パーティーから追放されたその治癒師、実は最強につき・第4話
稲妻の剣がシークが加入したからこれで勝てるとヒュドラ退治にまた向かったその頃、ラウストとナルセーナはいつもの迷宮で魔物狩りをしていた。ナルセーナ強いよね、この階層なら大丈夫なのだろう。
稲妻の剣がヒュドラ退治に行ったのは二人共知っていて、そしてラウストの評価だとマルグルスはあんな奴ではあるが「ちゃんと」戦えばそれなりの腕利きなのだと言う。あの日は前夜にサーベリアと励みすぎたのが悪かった。だがラウストがあの二人を評価するのはナルセーナからしたらあまり楽しくない。楽しくはないのだが、この時に意を汲んだんだな。ここは飽きたから湿地帯に行きたいと言うのだ。

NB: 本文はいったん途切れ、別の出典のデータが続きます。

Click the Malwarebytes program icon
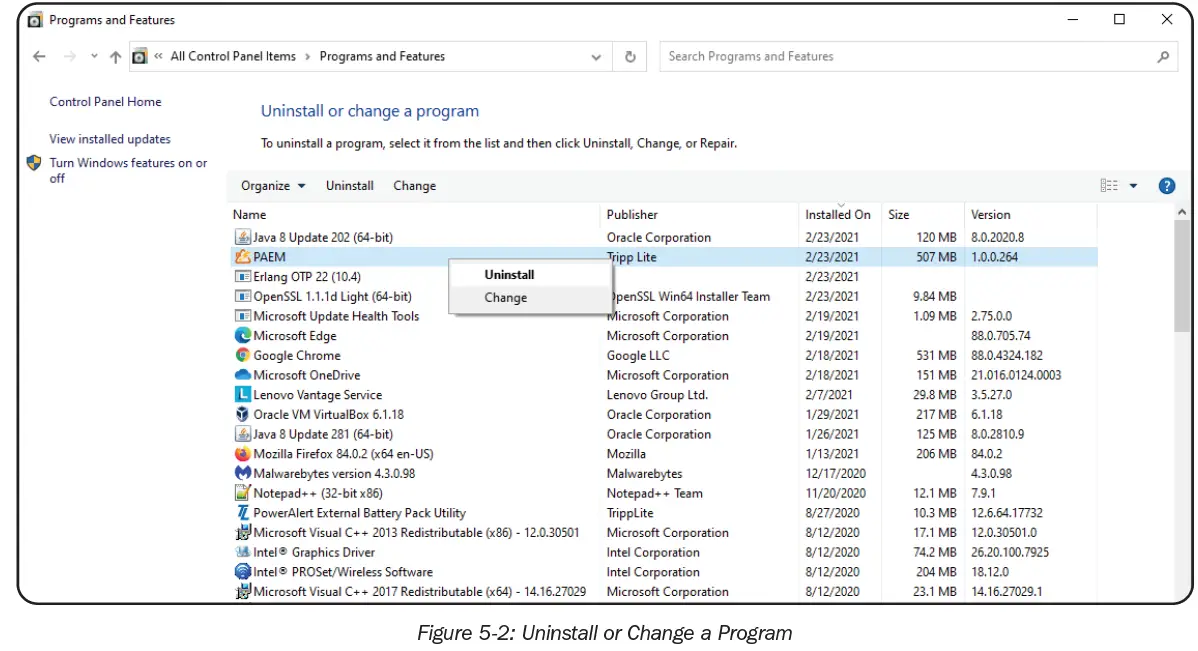1198x651 pixels. point(242,473)
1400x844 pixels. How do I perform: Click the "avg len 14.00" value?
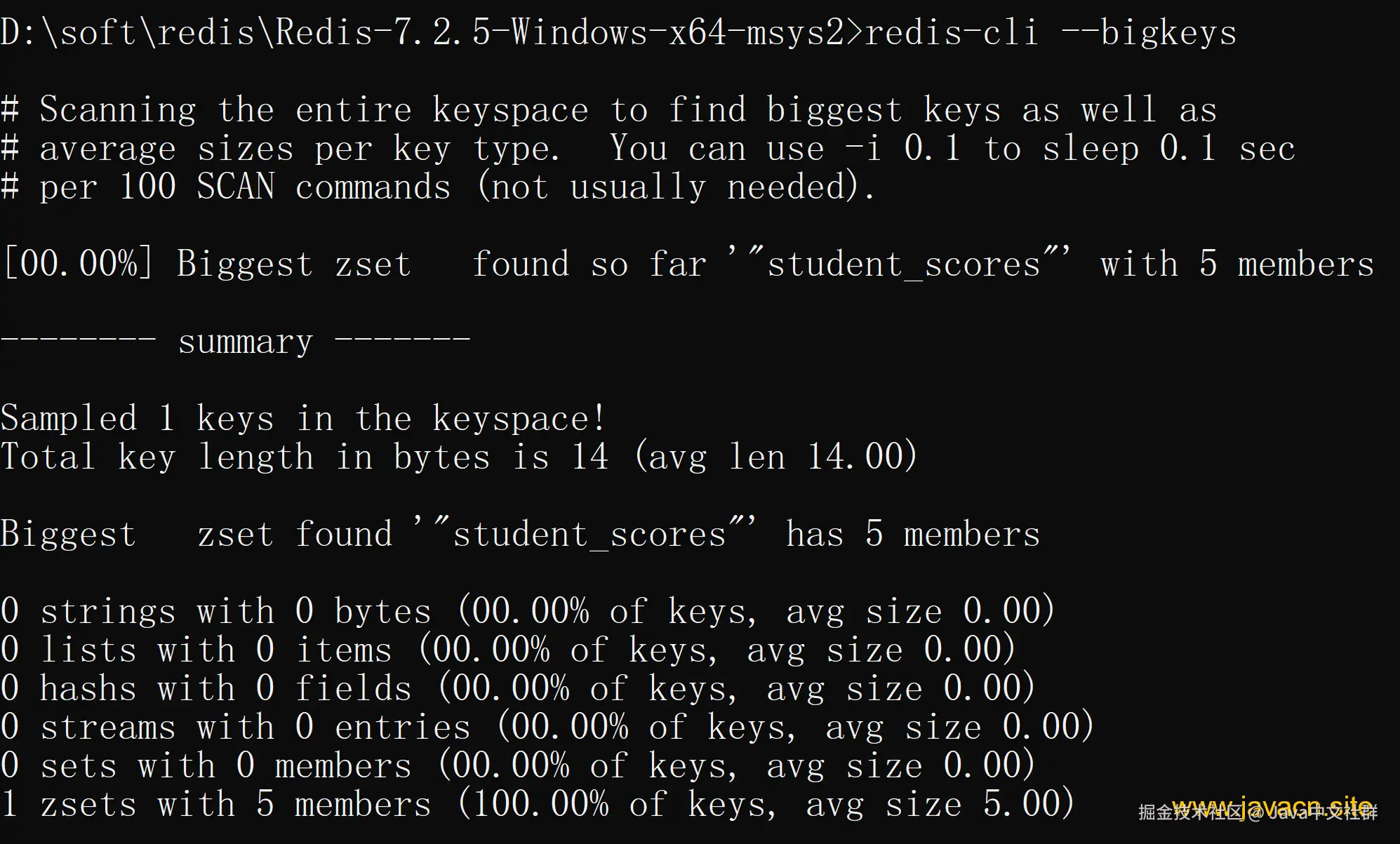coord(775,457)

湿地帯、そこで稲妻の剣はヒュドラと戦い始める。期待通りにシークは強くヒュドラの首を狩るのも造作無さそうではあったがあの獲物はお前の物だろうとマルグルスに譲る。
ここまでは連携が取れていて良い感じでヒュドラを押していたが、たまたまなのか、ヒュドラは分かってやったのか、岩を弾いてアーミアに大打撃を与えた所で状況が変わる。
倒れたアーミアから何か禍々しい物が?
って、思うでしょ、この場面。
どうも違うらしい。この後の展開を見てると。アーミアの周りからも出ているが、周囲からも沢山出ている。この時点ではまさかアーミアってここまで周囲に影響を及ぼす子だったの?と思ったものの、どうも違う。偶々この一帯がマナに溢れている場所で、それを吸ってヒュドラが強化してしまう。
アーミアが倒れてヒュドラが強化して、状況が悪化したのだから一旦撤退するのは道理なのに頭のおかしいマルグルスはここまで来たのだからやってしまおうとか言って状況を悪化させる。
これは愈々危ないと言う場面でサブタイどおりにラウストが救援に来た。ナルセーナも強いからあの強化したヒュドラに打撃を与える事も出来る。その様子を見ていたシークだが、どうもヒュドラはラウストとの戦いをお望みの様だと手を引く。いや、そこで忖度しちゃ駄目だろ。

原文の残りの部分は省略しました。